The institutional review board—the ethics committee of the Canton of Bern—approved the study design, the use of laparoscopic videos, and waived the need to obtain informed consent (KEK 2018-01964). All methods were performed in accordance with the relevant guidelines and regulations.

Dataset

Video storage and annotation

The institutional video archive was screened for video recordings of laparoscopic cholecystectomies performed between January 2014 and May 2019. A total of 242 videos were identified. The videos were stored in Movie Pictures Experts Group (MPEG) format on a secured internet-based platform (https://ala.surgery) for further processing. The videos were segmented into procedural phases of the intervention. The dissection of the hepatocystic triangle was labeled beginning with the first use of a dissection instrument in the region of the hepatocystic triangle until the cystic duct and artery were cut. Within the dissection of the heptatocystic triangle applications of surgical clips (B. Braun Aesculap Challenger Ti, Tuttlingen, Germany and Teleflex Hem-o-lok, Belp, Switzerland) were annotated. In total, 949 segments of clip applications were labeled.

Skill rating

Surgical skills can be assessed globally per intervention or specifically on the level of procedural phases or surgical gestures.

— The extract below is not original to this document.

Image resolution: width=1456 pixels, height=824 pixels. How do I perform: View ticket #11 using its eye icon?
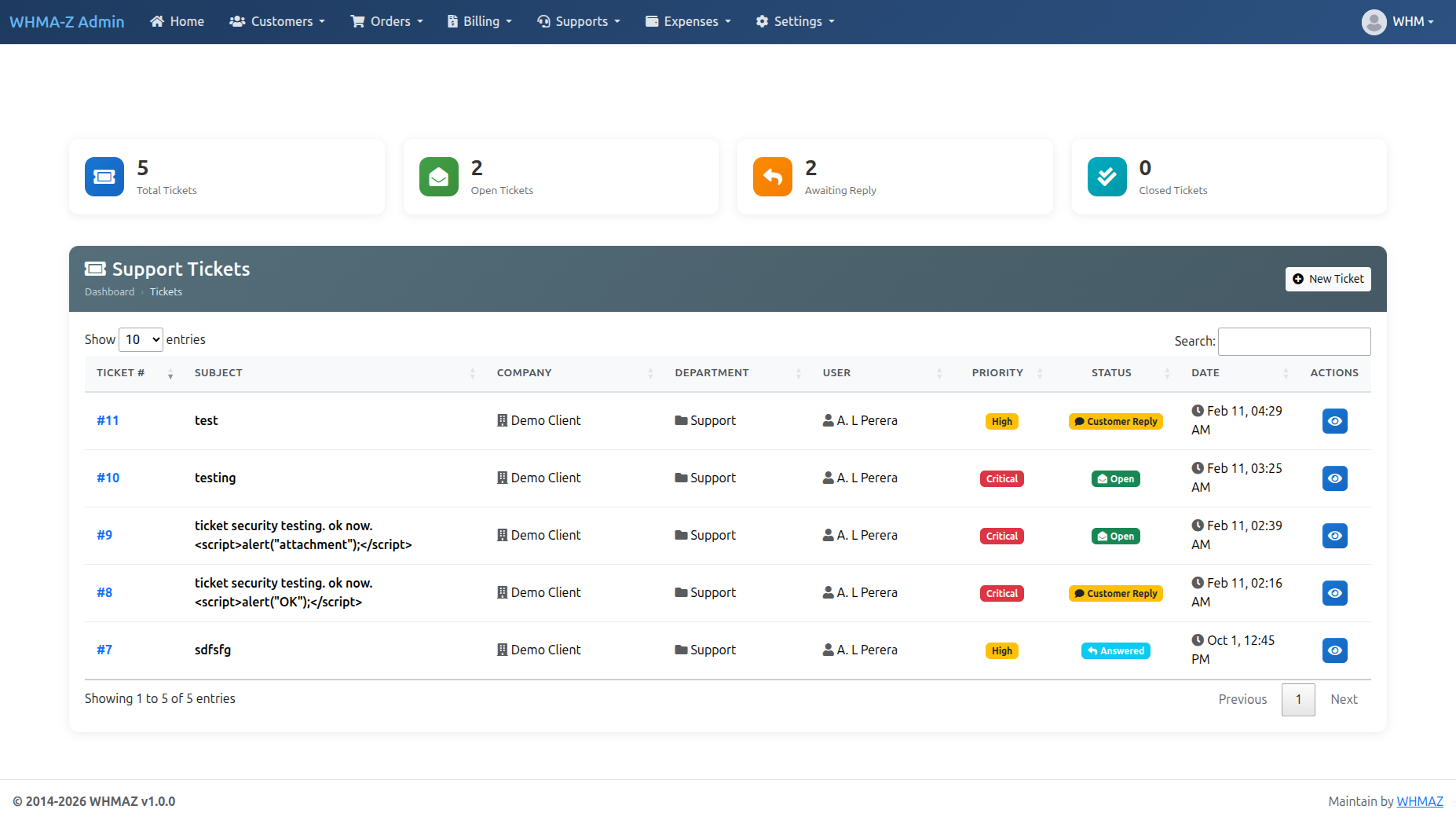(1334, 421)
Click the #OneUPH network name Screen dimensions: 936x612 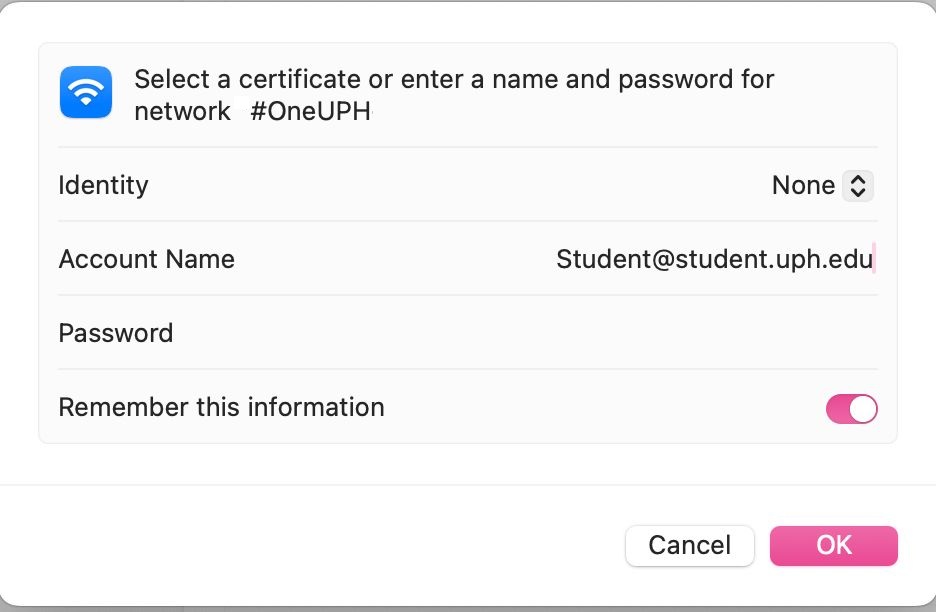[310, 111]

In this study clip application at the end of the hepatocystic dissection phase served as the surgical gesture used as a proxy for surgical skill. A total of 949 clip applications in 242 video recordings of laparoscopic cholecystectomy were rated by four board certified surgeons (Table 1). Skill ratings were based on a Likert scale from 1 (minimum score) to 5 (maximum score) (definitions see Supplementary Table S1).

Table 1 Dataset statistics.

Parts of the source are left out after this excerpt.